President Trump on Tuesday shared a nearly two-year-old video of a TSA pat-down that originated from a QAnon conspiracy theorist’s Twitter account.

The two-minute video — which resurfaced in a tweet from actor James Woods that was retweeted by comedian Daniel Lawrence Whitney, better known as Larry the Cable Guy — showed a teenage boy being searched at an airport security checkpoint. It has been cited by far-right commentators as an example of overly intrusive government policing.

“Not a good situation!” Trump commented on his retweet of the video shortly before midnight. It was interspersed among tweets about the Electoral College, which he once wanted to abolish and now wants to keep.

It wasn’t clear why the video was suddenly making the rounds on Twitter again, or what event might have brought it to the attention of the president.

The clip posted by Woods came from a Twitter account called Deep State Exposed, which is operated by Jeremy Stone, a follower of the so-called QAnon conspiracy theory that dark forces within the government are at work against Trump and his administration.

“TSA goes out of their way to hire high school dropouts with an inclination for sexual perversion,” Stone tweeted Monday. “It’s mind control!!!”

Woods’s tweet of the video was retweeted by Larry the Cable Guy, who wrote: “Absolutely ridiculous! How many times do you have to feel a kid up to figure out he’s not a threat? This is infuriating and hard to watch.”

The video went viral in 2017. But the clip shared by Stone, Woods, Larry the Cable Guy and President Trump does not provide full context.

According to the Transportation Security Administration, the 13-year-old passenger “underwent enhanced security screening, which included a pat-down, after his laptop alarmed an explosives trace detection machine” at the Dallas-Fort Worth airport.

“In total, the pat-down took approximately two minutes, and was observed by the mother and two police officers who were called to ease concerns of the mother,” the TSA said in a blog post. “The passengers were at the checkpoint for approximately 45 minutes, which included the time it took to discuss screening procedures with the mother and to screen three carry-on items that required further inspection.”

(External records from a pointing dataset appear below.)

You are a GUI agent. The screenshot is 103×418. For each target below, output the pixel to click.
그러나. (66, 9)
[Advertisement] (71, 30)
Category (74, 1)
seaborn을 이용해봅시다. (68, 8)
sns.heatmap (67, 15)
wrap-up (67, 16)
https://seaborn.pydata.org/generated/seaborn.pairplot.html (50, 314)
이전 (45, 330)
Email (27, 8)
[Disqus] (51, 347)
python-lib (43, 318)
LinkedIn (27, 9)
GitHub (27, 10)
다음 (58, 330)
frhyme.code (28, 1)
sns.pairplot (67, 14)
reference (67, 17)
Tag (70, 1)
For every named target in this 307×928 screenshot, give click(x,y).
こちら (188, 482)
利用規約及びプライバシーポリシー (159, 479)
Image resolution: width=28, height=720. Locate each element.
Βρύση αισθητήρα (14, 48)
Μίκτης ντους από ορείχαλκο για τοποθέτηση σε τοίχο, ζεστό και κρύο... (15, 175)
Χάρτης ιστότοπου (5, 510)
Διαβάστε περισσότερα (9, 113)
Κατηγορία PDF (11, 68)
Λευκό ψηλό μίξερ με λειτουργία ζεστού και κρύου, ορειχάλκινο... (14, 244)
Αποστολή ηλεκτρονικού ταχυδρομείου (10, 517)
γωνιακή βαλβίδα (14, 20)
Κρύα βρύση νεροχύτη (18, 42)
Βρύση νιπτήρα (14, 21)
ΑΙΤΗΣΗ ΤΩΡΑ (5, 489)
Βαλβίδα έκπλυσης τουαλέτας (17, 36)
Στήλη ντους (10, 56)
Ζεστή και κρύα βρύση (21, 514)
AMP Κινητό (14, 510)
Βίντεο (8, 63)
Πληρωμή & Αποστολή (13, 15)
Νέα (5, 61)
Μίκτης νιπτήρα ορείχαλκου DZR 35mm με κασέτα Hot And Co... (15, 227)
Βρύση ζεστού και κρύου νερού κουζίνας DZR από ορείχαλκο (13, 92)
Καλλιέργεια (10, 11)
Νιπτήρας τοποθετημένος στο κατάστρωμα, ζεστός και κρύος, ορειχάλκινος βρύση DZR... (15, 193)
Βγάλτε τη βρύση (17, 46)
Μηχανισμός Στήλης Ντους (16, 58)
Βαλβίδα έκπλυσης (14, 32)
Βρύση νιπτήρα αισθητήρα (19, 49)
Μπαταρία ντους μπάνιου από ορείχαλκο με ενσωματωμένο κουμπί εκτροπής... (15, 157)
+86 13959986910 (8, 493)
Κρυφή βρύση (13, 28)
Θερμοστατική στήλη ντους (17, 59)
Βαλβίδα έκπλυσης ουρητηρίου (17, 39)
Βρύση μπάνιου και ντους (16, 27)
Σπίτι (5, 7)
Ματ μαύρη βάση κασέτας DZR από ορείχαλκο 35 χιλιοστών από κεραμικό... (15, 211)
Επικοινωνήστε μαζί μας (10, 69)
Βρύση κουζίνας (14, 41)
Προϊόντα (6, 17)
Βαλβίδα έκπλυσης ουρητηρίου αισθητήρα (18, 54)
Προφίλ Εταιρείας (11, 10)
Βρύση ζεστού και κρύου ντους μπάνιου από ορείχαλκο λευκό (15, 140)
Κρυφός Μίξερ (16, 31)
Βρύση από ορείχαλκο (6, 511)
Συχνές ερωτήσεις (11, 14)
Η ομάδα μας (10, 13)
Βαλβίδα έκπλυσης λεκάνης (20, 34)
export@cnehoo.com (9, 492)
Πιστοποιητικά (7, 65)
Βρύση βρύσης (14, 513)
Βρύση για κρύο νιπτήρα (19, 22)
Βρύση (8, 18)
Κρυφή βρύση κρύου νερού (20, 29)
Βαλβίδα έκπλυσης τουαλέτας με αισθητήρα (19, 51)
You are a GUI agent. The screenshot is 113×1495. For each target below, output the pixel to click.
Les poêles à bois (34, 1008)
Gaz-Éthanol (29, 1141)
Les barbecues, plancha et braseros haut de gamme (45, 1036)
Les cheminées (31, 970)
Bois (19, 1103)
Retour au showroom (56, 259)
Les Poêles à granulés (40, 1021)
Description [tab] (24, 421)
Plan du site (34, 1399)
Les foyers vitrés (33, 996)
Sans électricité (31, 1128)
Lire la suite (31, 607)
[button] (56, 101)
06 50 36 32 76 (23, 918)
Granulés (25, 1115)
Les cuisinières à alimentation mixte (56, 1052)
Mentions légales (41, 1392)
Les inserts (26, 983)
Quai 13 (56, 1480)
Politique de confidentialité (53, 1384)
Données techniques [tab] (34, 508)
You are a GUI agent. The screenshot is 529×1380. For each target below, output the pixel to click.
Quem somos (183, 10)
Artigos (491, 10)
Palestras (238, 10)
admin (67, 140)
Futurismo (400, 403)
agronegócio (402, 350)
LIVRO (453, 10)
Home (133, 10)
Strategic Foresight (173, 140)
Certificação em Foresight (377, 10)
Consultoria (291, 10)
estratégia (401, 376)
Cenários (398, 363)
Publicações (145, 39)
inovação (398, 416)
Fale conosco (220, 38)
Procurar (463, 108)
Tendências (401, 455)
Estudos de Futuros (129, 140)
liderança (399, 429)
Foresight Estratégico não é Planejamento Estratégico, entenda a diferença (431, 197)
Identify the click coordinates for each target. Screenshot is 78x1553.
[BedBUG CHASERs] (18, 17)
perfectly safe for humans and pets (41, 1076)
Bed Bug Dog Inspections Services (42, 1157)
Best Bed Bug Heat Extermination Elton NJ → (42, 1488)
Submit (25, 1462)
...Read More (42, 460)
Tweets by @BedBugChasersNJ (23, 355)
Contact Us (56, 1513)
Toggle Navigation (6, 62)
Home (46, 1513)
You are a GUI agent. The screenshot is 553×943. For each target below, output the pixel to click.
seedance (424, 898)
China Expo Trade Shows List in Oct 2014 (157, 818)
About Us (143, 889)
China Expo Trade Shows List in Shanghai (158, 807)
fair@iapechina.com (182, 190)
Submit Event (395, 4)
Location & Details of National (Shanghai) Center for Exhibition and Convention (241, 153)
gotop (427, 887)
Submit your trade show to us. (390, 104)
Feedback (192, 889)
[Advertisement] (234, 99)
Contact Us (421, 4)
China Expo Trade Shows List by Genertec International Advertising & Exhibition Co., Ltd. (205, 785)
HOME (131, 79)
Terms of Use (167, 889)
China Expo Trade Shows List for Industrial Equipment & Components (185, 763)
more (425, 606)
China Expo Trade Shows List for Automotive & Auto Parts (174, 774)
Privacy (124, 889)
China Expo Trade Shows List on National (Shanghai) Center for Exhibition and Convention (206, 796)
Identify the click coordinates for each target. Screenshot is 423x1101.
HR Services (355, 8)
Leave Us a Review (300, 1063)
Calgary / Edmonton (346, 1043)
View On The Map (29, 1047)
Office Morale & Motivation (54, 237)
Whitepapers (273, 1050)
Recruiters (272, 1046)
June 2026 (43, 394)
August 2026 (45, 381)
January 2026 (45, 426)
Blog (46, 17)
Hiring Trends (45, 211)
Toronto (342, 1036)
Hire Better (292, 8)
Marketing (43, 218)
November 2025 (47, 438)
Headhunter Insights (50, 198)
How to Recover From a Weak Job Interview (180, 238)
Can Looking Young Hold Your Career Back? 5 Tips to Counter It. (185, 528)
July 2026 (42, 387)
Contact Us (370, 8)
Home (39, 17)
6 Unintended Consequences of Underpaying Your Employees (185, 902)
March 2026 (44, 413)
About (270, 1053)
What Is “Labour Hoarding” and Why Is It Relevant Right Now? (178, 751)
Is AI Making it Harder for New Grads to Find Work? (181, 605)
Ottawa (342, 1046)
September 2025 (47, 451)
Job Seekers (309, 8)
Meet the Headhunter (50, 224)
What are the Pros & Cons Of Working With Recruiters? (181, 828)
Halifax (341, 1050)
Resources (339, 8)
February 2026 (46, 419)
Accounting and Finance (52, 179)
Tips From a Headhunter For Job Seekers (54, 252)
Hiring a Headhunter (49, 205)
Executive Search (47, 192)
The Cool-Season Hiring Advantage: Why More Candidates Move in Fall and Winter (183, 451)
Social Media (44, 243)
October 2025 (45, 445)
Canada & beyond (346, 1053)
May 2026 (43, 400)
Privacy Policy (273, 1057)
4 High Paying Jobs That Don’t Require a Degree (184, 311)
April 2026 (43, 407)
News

The video, the TSA noted, was filmed by the teen’s mother.

President Trump speaks during a news conference in the Rose Garden of the White House on Tuesday. (AP Photo/Evan Vucci)
President Trump speaks during a news conference in the Rose Garden on Tuesday. (Photo: Evan Vucci/AP)

Of course it’s not the first time a conspiracy originating on the fringes of the internet has made its way to the president’s Twitter feed.

In 2017, amid an outcry over his response to the deadly white-supremacist rally in Charlottesville, Va., Trump retweeted a tweet from Jack Posobiec, an alt-right media figure who had pushed the so-called Pizzagate conspiracy theory that top Democrats were involved in a child sex-trafficking ring at a Washington, D.C., pizza parlor. Posobiec also championed the baseless conspiracy that the Democratic National Committee was behind the death of former staffer Seth Rich.

The same year, Trump retweeted a handful of anti-Muslim videos posted by the deputy leader of a British far-right group, prompting a public condemnation by British Prime Minister Theresa May.